Configure Space-level observability

important

This feature is GA since v1.14.0, requires Spaces v1.6.0, and is off by default. To enable, set observability.enabled=true (features.alpha.observability.enabled=true before v1.14.0) when installing Spaces:

up space init --token-file="${SPACES_TOKEN_PATH}" "v${SPACES_VERSION}" \
  ...
  --set "observability.enabled=true" \

This guide explains how to configure Space-level observability. This feature is only applicable to self-hosted Space administrators. This lets Space administrators observe the cluster infrastructure where the Space software gets installed.

When you enable observability in a Space, Upbound deploys a single OpenTelemetry Collector to collect and export metrics, logs, and traces to your configured observability backends.

Prerequisites

This feature requires the OpenTelemetry Operator on the Space cluster. Install this now if you haven't already:

kubectl apply -f https://github.com/open-telemetry/opentelemetry-operator/releases/download/v0.116.0/opentelemetry-operator.yaml

If running Spaces v1.11 or later, use OpenTelemetry Operator v0.110.0 or later due to breaking changes in the OpenTelemetry Operator.

Configuration

To configure how Upbound exports telemetry, review the spacesCollector value in your Space installation Helm chart. Supported exporters are otlphttp, datadog, splunk_hec, and debug. Replace the exporter name and configuration options based on your backend.

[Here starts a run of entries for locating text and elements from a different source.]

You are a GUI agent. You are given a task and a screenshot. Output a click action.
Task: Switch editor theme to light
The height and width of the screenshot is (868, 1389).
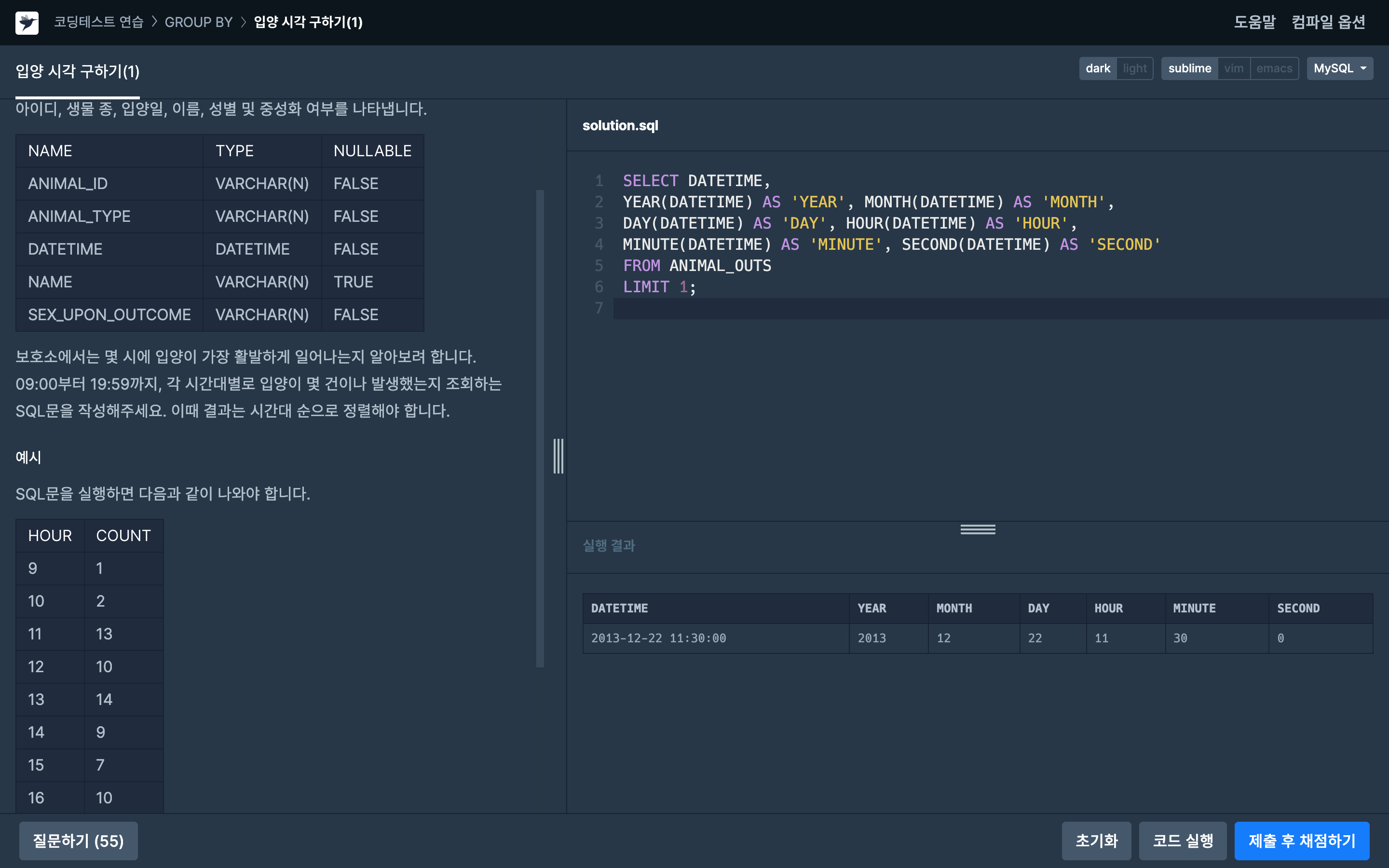1134,68
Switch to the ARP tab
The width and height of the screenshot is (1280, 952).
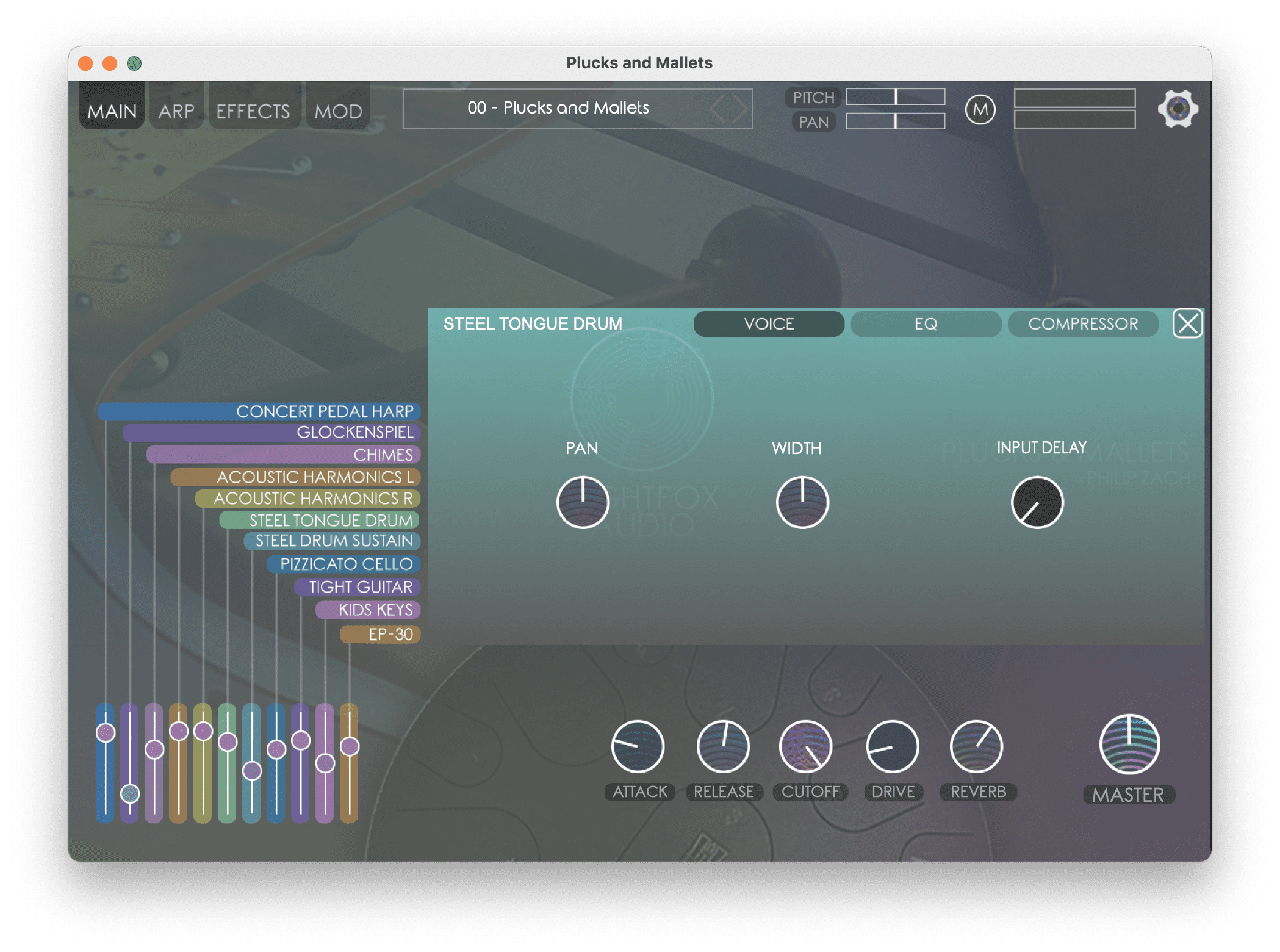(x=176, y=111)
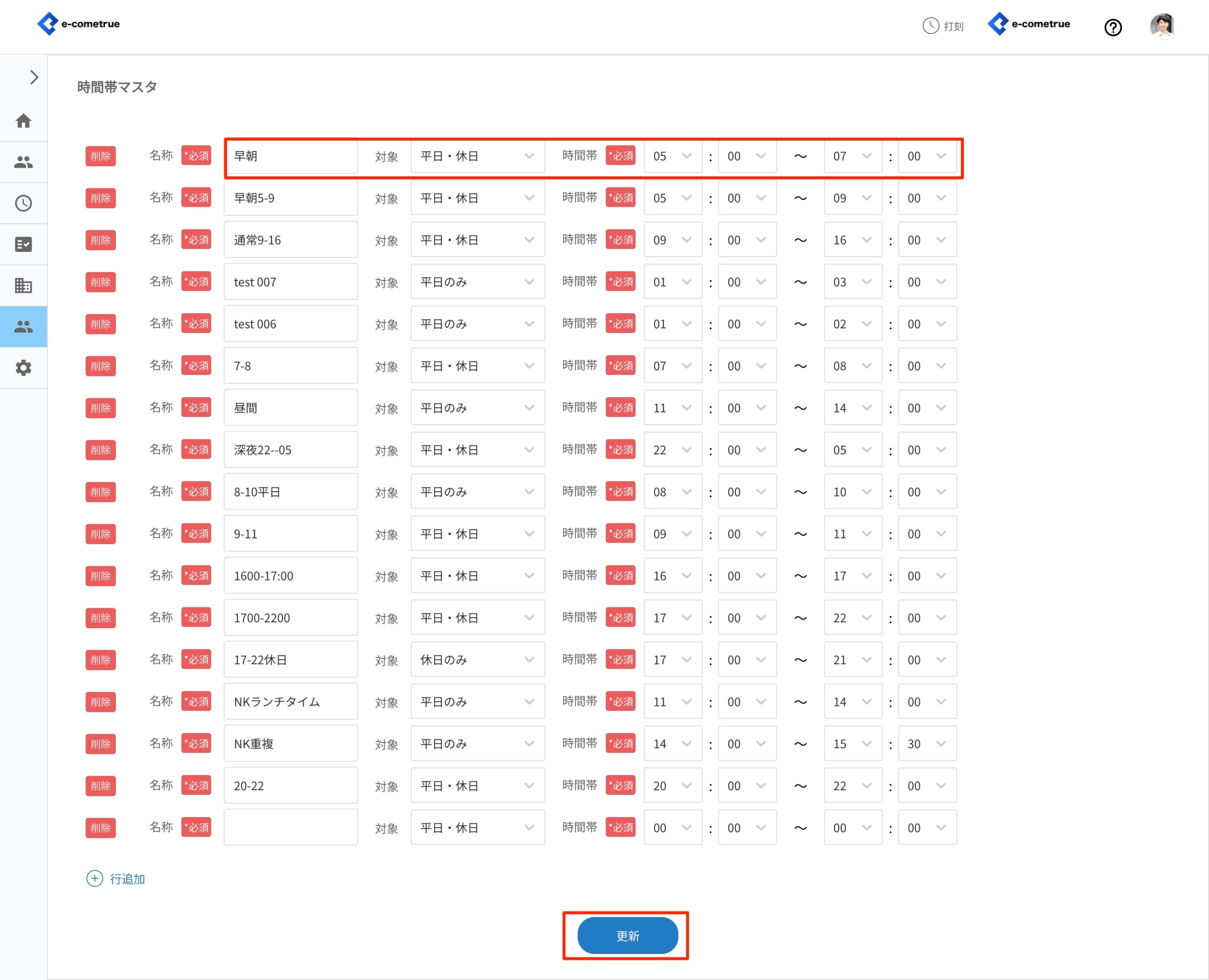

Below is an example using otlphttp.

observability:
  spacesCollector:
    env:
      - name: API_KEY
        valueFrom:
          secretKeyRef:
            name: my-secret
            key: api-key
    config:
      exporters:
        otlphttp:
          endpoint: "<your-endpoint>"
          headers:
            api-key: ${env:API_KEY}
      exportPipeline:
        logs:
          - otlphttp
        metrics:
          - otlphttp
        traces:
          - otlphttp

For exporter-specific configuration options, see the OpenTelemetry documentation for otlphttp, datadog, and splunk_hec.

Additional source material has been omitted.